== What is expected ==
Check every line below for the word "computer" and show those that hold it.

Saved data entries:
--
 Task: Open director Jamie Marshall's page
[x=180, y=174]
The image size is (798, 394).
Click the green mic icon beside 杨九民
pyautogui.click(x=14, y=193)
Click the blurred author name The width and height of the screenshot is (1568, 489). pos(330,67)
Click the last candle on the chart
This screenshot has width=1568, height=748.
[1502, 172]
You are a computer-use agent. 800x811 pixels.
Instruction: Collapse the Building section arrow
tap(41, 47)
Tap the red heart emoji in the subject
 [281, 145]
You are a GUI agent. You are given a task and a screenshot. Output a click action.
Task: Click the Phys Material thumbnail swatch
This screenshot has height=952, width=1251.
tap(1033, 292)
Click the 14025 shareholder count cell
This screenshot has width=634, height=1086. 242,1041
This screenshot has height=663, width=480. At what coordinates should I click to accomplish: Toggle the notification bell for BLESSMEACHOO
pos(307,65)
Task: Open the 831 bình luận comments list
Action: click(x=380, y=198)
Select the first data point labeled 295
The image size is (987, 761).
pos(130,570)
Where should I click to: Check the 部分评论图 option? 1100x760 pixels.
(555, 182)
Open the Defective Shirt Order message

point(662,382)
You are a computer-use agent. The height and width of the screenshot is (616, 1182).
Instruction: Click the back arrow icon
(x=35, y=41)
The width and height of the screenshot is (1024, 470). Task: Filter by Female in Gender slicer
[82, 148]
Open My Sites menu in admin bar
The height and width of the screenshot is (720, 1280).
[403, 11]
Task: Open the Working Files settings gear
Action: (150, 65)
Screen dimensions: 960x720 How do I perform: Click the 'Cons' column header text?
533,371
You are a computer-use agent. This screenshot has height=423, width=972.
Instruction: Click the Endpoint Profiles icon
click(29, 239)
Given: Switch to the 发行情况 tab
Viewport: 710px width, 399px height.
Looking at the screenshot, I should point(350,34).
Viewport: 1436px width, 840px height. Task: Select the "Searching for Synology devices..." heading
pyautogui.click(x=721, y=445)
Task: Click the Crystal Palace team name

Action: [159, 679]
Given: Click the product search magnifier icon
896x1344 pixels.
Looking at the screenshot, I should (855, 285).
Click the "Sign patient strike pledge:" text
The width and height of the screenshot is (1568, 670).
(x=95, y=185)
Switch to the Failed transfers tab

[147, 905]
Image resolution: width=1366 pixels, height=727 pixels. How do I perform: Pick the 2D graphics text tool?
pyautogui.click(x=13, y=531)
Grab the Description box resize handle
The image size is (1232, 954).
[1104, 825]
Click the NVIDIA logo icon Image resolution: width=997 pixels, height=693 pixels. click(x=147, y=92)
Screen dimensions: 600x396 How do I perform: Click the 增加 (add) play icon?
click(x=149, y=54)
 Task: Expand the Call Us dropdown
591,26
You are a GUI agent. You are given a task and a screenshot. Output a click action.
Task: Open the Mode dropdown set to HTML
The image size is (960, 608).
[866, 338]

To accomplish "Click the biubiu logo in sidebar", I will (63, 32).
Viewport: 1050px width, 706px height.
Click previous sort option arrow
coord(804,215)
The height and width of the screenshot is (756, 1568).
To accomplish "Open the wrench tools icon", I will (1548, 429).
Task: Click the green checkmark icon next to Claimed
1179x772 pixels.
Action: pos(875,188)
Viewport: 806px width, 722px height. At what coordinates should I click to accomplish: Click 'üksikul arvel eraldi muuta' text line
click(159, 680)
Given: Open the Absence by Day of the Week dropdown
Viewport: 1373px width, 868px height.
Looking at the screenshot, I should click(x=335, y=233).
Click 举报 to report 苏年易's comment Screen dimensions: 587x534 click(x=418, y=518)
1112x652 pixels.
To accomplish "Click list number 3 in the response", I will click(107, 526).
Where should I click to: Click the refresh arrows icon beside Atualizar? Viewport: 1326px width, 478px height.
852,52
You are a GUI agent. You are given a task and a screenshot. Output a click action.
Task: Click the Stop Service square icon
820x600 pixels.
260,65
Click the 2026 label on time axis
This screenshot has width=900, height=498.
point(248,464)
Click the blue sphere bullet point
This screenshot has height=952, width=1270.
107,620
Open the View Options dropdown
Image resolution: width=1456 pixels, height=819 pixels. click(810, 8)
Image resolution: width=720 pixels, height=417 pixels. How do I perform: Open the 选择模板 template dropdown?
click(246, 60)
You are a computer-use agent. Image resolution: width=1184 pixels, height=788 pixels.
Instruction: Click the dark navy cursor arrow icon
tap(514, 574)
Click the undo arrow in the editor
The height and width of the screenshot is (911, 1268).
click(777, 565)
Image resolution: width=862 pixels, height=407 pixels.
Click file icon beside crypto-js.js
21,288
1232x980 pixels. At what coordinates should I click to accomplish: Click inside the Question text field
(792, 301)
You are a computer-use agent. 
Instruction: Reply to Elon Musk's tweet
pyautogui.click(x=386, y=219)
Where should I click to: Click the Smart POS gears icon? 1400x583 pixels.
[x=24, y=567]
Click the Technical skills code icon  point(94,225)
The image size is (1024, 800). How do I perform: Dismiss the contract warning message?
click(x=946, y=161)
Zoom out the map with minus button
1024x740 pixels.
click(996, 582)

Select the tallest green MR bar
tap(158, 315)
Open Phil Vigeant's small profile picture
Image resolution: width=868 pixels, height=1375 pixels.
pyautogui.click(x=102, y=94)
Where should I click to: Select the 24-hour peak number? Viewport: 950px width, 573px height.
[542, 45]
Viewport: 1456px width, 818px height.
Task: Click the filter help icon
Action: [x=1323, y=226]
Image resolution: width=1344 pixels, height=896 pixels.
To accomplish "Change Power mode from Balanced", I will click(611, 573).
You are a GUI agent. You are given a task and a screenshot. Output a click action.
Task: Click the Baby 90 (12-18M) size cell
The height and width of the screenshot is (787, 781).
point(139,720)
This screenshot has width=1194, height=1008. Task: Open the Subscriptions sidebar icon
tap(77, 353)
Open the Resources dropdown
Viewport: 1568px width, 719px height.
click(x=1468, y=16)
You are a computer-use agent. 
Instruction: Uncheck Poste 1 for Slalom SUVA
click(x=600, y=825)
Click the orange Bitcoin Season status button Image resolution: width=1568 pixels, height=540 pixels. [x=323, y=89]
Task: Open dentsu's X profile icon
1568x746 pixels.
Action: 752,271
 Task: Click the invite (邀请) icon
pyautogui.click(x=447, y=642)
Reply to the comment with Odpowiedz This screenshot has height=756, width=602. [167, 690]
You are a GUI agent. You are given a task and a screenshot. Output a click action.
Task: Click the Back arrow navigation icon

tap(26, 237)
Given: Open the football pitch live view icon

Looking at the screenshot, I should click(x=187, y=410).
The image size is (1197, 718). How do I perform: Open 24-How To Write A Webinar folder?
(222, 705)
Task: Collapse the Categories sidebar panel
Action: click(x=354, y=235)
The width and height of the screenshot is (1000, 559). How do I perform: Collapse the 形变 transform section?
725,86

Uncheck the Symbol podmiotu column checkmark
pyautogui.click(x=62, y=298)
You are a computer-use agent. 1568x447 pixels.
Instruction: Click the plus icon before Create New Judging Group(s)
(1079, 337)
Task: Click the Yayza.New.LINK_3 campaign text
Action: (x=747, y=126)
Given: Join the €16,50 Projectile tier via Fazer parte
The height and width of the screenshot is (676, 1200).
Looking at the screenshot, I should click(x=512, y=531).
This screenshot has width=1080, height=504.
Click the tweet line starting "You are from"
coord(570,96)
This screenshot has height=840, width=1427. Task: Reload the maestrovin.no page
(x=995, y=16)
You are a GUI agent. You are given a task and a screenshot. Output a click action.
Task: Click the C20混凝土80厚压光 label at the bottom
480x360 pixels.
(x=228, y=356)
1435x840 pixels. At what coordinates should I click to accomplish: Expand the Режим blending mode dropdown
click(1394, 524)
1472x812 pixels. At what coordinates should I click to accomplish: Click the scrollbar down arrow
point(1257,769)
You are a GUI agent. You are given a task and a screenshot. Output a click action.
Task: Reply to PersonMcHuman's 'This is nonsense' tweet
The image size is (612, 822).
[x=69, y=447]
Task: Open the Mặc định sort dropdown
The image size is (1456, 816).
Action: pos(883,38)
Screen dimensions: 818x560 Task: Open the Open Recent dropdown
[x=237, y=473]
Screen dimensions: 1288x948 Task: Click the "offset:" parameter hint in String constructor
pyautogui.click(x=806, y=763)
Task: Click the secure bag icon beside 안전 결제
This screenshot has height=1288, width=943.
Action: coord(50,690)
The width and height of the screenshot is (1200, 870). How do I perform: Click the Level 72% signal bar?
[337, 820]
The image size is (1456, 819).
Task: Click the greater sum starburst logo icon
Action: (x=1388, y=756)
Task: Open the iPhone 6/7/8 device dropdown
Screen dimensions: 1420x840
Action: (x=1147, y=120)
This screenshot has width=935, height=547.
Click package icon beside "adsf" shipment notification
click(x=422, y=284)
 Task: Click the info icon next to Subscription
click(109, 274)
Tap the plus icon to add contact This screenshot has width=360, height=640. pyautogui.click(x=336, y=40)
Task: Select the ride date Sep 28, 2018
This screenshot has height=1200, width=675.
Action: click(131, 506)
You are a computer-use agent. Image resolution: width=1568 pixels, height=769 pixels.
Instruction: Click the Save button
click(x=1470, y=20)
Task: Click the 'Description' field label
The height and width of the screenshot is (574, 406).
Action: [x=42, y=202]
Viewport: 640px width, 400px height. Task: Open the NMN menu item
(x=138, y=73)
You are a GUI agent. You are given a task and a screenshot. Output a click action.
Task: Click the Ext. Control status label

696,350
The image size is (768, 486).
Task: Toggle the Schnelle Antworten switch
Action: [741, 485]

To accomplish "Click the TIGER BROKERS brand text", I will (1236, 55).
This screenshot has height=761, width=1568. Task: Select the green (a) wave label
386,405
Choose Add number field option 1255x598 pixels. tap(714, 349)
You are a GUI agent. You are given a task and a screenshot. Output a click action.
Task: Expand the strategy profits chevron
--
== Answer to the problem ==
You are a computer-use agent. 800x811 pixels.
You are a computer-use agent. The height and width of the screenshot is (616, 1182).
You are a computer-use agent. This screenshot has height=423, width=972.
You are a computer-use agent. Image resolution: width=1184 pixels, height=788 pixels.
You are a computer-use agent. 
You are a computer-use agent. 
You are a computer-use agent. 1568x447 pixels.
You are a computer-use agent. Image resolution: width=1568 pixels, height=769 pixels.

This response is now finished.